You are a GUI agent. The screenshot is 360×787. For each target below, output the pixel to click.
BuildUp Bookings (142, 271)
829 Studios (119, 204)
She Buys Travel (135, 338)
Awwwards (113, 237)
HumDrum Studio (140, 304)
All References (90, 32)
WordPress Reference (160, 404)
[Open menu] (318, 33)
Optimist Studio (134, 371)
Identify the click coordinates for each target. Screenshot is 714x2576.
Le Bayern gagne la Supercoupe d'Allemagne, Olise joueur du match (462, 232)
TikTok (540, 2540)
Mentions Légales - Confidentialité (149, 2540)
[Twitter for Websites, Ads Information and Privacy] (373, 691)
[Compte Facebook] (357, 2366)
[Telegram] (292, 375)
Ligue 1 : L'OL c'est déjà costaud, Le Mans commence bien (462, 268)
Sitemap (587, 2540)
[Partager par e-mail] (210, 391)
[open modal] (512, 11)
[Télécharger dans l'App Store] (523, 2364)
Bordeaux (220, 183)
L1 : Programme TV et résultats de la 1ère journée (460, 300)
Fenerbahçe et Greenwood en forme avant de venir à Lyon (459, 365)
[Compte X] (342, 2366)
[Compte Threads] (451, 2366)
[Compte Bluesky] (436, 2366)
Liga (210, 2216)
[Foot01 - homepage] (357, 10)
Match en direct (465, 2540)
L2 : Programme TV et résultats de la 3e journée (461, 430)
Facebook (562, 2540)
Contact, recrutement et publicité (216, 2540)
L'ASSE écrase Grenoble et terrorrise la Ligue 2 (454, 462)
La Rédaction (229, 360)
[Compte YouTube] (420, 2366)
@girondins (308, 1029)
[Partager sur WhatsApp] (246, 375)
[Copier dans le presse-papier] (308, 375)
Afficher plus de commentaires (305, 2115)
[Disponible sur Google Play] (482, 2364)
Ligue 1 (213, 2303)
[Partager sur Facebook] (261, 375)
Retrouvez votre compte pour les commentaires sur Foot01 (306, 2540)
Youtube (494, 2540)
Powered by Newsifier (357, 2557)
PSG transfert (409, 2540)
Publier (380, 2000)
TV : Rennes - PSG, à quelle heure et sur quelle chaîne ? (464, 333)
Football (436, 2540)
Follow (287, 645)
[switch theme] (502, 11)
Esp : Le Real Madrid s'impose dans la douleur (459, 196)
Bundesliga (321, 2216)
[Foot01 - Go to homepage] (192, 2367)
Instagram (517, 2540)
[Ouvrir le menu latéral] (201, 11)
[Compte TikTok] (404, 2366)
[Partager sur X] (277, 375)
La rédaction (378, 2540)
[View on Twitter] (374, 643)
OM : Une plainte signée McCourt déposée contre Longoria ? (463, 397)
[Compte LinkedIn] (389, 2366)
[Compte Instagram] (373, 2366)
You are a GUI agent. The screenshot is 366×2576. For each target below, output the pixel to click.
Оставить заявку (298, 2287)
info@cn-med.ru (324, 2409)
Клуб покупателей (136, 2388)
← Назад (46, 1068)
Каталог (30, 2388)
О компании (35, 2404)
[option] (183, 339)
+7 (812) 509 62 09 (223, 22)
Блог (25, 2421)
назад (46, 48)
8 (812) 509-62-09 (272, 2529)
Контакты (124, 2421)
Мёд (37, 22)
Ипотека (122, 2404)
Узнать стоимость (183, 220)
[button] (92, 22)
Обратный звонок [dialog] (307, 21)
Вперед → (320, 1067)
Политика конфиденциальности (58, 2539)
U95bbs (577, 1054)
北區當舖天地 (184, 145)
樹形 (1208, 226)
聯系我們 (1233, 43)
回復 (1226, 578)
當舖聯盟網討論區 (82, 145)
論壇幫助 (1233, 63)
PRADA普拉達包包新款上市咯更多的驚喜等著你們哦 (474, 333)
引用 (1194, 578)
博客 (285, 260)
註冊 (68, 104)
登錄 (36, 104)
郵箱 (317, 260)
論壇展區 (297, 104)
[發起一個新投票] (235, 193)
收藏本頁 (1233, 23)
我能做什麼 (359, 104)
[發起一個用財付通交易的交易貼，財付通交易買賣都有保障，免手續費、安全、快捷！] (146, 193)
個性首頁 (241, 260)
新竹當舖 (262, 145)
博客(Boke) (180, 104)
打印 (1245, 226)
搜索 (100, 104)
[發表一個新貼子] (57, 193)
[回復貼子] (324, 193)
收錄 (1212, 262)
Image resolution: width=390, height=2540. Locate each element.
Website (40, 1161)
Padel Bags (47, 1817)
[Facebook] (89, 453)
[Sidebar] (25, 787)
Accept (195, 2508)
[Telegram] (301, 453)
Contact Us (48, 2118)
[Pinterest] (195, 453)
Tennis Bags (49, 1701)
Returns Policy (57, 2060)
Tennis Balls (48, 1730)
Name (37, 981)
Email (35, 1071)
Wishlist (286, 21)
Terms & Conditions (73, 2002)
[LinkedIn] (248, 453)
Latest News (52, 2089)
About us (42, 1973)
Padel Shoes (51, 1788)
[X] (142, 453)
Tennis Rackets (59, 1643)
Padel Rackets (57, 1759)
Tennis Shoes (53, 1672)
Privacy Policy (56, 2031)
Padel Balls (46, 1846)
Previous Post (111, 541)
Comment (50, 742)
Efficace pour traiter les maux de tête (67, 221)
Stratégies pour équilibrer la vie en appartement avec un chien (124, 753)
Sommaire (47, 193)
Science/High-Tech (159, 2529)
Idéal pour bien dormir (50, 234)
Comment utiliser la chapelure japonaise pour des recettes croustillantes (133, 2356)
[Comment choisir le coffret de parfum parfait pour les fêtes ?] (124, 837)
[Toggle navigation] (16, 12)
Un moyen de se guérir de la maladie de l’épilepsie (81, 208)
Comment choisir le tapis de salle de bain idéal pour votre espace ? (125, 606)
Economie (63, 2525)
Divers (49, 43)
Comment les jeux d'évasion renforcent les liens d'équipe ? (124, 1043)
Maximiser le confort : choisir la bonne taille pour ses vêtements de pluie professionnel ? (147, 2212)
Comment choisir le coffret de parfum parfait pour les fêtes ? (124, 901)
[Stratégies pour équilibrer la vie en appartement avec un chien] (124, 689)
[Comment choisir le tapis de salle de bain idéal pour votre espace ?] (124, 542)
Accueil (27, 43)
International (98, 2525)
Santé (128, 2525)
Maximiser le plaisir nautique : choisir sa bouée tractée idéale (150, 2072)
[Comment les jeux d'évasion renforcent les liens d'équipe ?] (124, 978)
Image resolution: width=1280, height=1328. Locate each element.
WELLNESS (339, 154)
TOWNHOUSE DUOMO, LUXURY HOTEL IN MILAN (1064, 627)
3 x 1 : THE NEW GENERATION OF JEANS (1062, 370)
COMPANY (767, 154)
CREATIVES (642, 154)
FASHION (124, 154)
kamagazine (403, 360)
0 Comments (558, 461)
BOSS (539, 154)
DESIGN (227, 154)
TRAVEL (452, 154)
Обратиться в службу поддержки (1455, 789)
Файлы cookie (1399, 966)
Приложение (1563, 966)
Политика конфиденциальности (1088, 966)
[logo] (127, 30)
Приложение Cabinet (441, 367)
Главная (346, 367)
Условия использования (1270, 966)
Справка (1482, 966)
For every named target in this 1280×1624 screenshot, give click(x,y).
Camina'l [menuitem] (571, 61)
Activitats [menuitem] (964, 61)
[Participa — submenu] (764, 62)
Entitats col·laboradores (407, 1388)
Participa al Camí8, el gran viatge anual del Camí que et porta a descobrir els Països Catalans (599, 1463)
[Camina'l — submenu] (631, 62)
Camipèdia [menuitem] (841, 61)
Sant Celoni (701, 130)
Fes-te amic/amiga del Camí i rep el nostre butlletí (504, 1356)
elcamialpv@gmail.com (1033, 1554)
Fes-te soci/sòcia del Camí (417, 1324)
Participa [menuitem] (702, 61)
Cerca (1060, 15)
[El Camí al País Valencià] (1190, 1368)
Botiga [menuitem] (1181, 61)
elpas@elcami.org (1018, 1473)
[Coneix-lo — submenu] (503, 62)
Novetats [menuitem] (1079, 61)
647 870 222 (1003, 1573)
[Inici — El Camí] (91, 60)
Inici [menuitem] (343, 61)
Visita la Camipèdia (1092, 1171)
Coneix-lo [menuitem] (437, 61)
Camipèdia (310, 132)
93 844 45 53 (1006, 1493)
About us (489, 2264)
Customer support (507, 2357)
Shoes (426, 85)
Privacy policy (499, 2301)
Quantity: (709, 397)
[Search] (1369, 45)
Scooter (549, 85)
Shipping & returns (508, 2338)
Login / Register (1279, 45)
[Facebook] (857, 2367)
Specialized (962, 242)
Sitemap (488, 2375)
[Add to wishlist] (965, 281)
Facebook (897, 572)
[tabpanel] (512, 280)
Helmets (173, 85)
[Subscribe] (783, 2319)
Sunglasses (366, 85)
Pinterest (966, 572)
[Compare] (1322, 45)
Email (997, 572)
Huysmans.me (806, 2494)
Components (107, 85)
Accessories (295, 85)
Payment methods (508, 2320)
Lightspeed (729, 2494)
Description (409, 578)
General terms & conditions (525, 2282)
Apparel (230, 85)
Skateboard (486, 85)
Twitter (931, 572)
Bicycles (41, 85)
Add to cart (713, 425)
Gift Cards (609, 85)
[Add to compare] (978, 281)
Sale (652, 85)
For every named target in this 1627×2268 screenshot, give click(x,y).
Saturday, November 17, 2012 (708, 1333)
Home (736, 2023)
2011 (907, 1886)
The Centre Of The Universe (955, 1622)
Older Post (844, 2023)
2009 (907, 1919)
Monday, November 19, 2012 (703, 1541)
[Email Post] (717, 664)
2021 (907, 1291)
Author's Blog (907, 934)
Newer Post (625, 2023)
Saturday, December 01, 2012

§

Would you please write out, exactly and with no other lines, the stretch of the listing above from the line containing "Le Bayern gagne" through the line containing "Liga (210, 2216)"?

Le Bayern gagne la Supercoupe d'Allemagne, Olise joueur du match (462, 232)
TikTok (540, 2540)
Mentions Légales - Confidentialité (149, 2540)
[Twitter for Websites, Ads Information and Privacy] (373, 691)
[Compte Facebook] (357, 2366)
[Telegram] (292, 375)
Ligue 1 : L'OL c'est déjà costaud, Le Mans commence bien (462, 268)
Sitemap (587, 2540)
[Partager par e-mail] (210, 391)
[open modal] (512, 11)
[Télécharger dans l'App Store] (523, 2364)
Bordeaux (220, 183)
L1 : Programme TV et résultats de la 1ère journée (460, 300)
Fenerbahçe et Greenwood en forme avant de venir à Lyon (459, 365)
[Compte X] (342, 2366)
[Compte Threads] (451, 2366)
[Compte Bluesky] (436, 2366)
Liga (210, 2216)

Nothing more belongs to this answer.